Exercise prompt: The records below must be reproduced exactly, excluding any pictures.
(Entries provided)
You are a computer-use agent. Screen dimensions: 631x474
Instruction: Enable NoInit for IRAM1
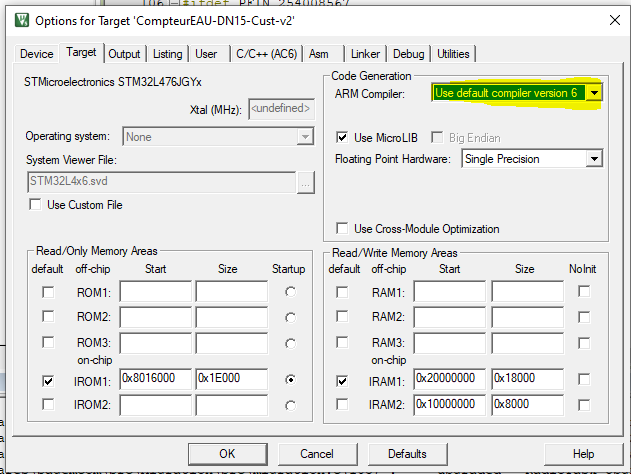[584, 380]
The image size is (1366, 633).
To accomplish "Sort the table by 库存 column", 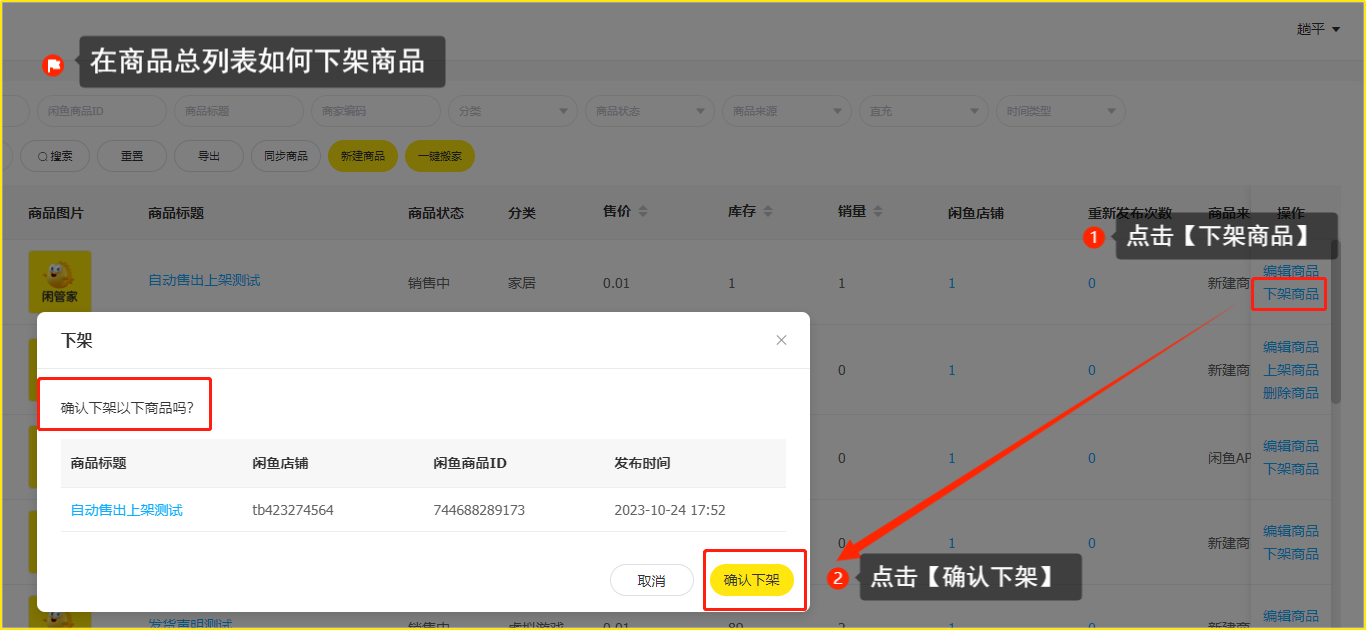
(End Entries provided)
Written answer:
You are a computer-use agent. Screen dimensions: 631x474
Instruction: Enable NoInit for IRAM1
[584, 380]
The image size is (1366, 633).
To accomplish "Sort the table by 库存 column", 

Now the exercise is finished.